(A block of data)
— Start —
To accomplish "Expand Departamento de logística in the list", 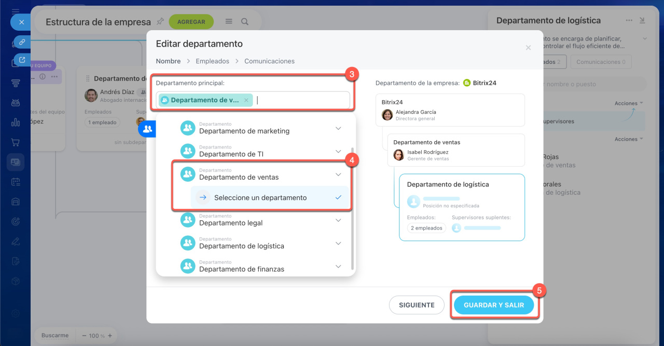I will click(x=338, y=243).
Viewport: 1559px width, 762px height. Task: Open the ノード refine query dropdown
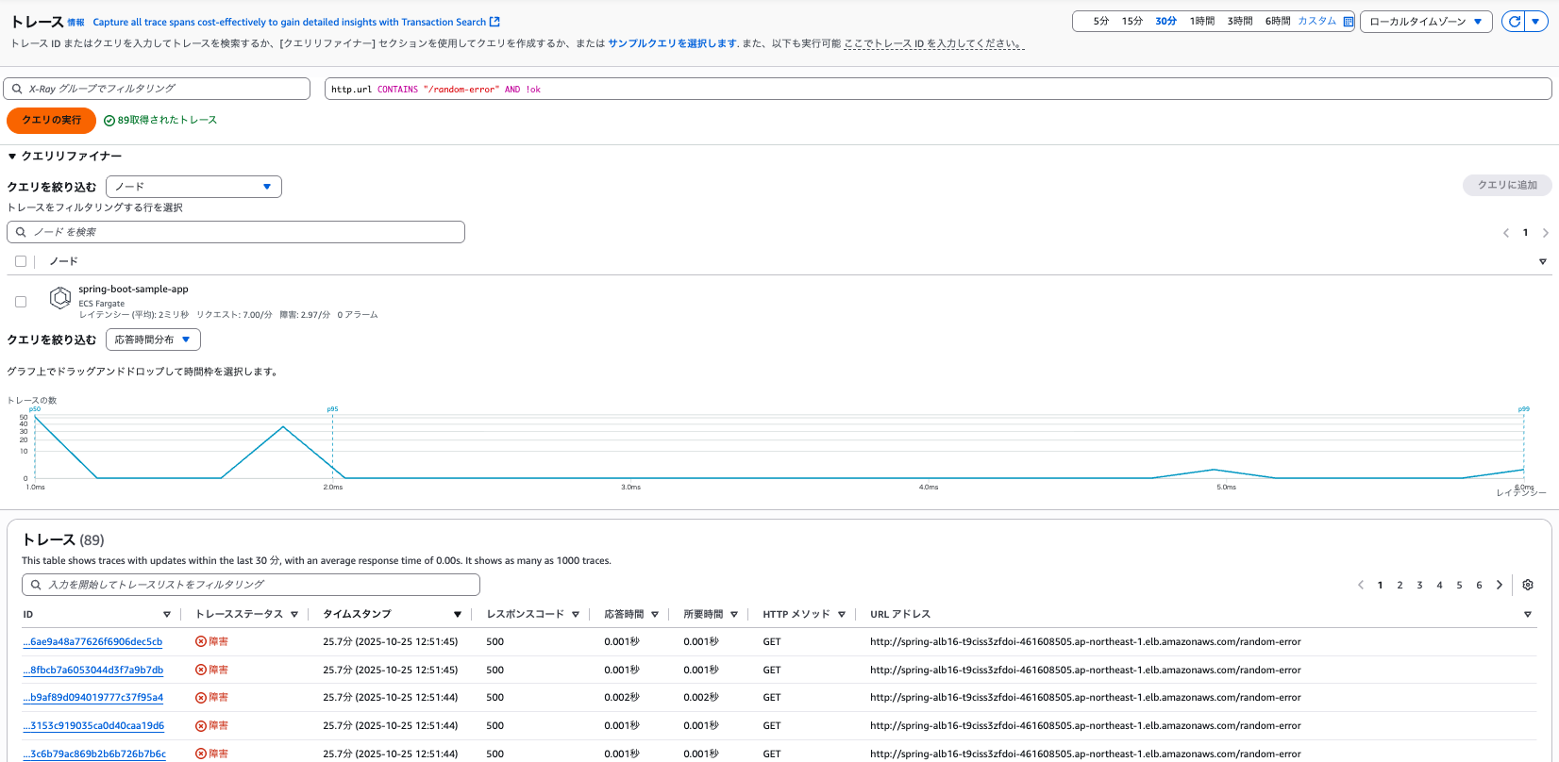[193, 187]
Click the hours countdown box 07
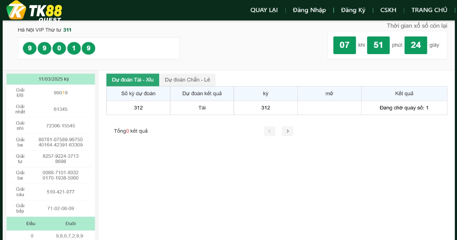This screenshot has height=240, width=457. (x=344, y=45)
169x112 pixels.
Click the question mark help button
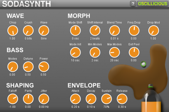(x=133, y=4)
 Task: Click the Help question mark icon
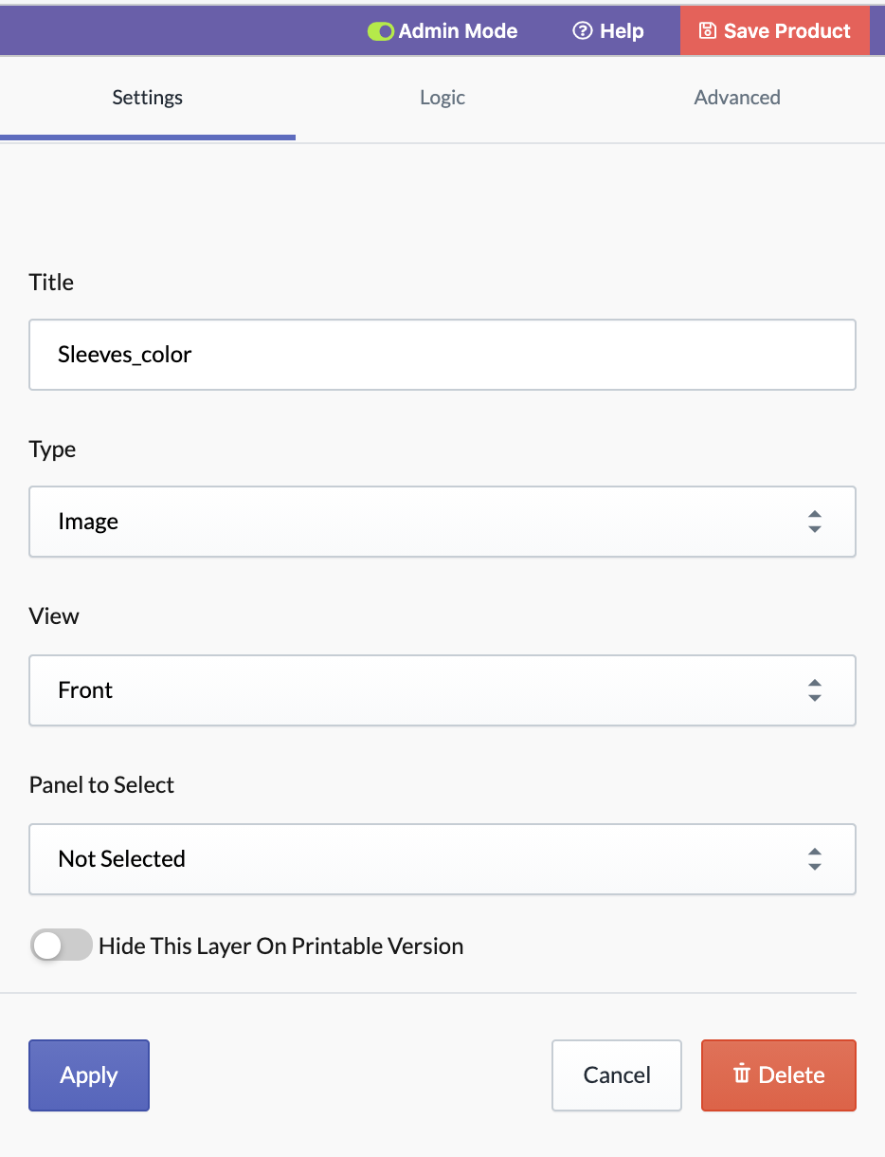582,31
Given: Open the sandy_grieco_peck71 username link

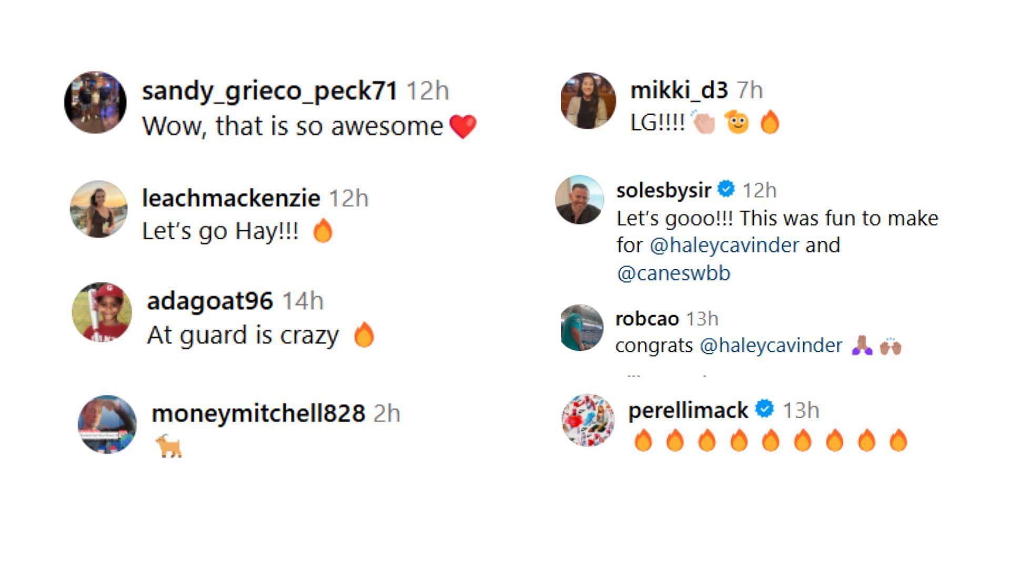Looking at the screenshot, I should (269, 91).
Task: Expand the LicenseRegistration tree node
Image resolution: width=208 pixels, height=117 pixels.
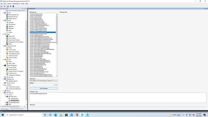Action: pyautogui.click(x=5, y=103)
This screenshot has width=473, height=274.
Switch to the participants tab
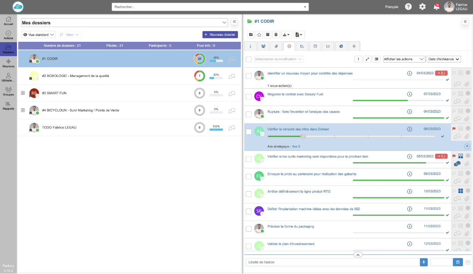[x=264, y=46]
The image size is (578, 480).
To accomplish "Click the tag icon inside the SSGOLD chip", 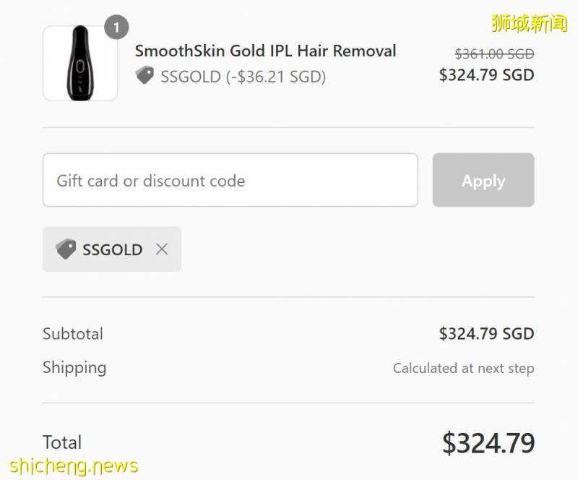I will coord(66,249).
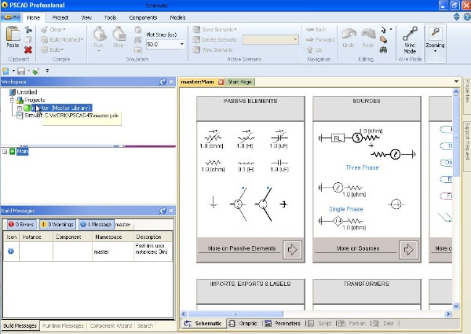The image size is (471, 334).
Task: Click the Paste clipboard icon
Action: (13, 34)
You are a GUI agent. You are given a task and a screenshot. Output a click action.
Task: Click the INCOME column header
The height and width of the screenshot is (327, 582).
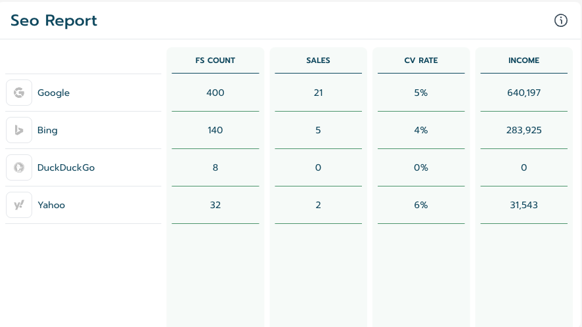coord(524,60)
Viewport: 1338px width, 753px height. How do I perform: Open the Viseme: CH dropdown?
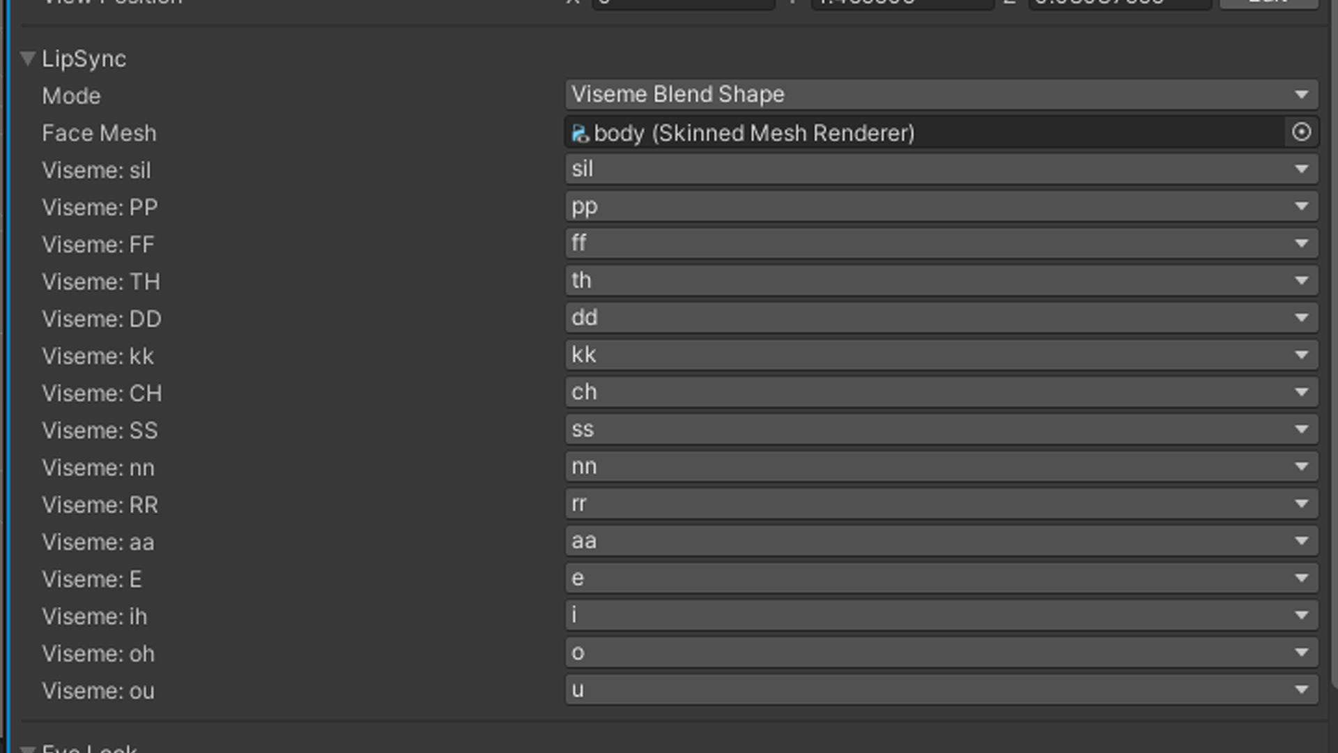click(x=941, y=393)
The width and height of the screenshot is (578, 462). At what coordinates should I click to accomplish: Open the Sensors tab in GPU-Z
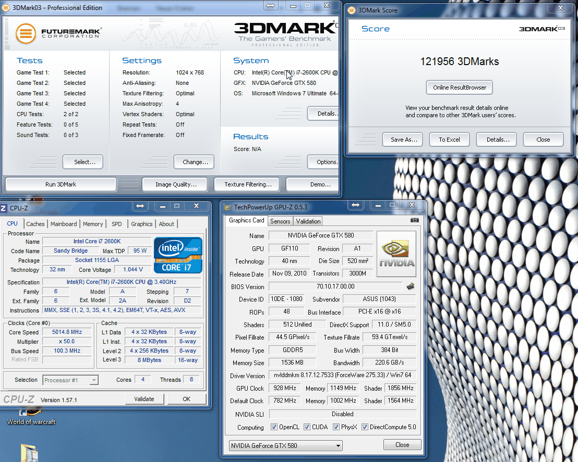coord(280,221)
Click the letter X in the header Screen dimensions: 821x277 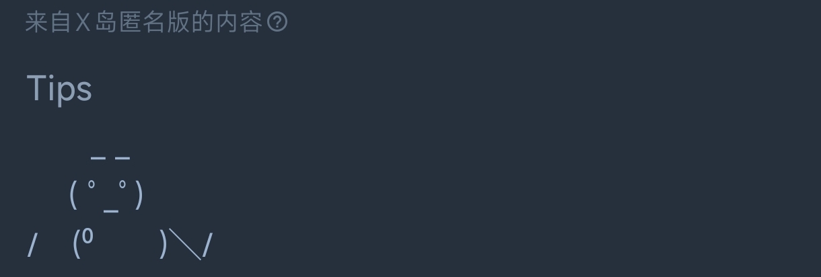(82, 24)
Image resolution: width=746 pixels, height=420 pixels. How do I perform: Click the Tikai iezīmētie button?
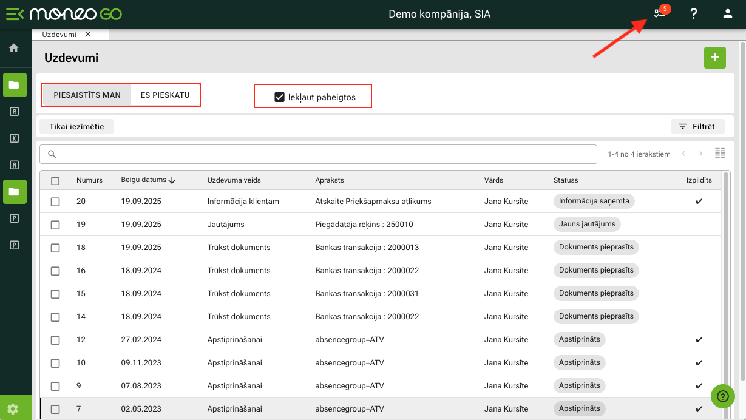point(76,126)
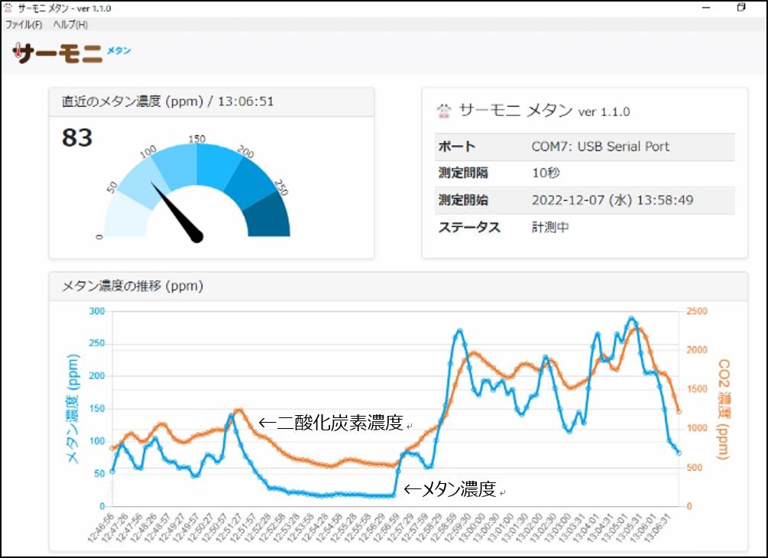Click the orange CO2 濃度 (ppm) right axis title
Image resolution: width=768 pixels, height=558 pixels.
724,408
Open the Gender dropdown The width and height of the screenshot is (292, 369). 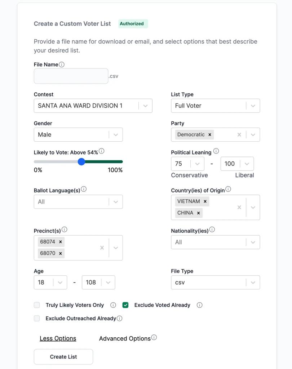tap(78, 135)

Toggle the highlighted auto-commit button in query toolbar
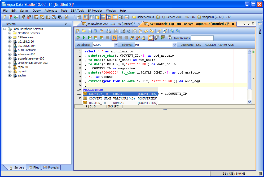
— End —
• [THE EXERCISE]: Count the lines in the data above that contain the string "Viewport", and reply with only that number.

• [EXERCISE RESULT]: 2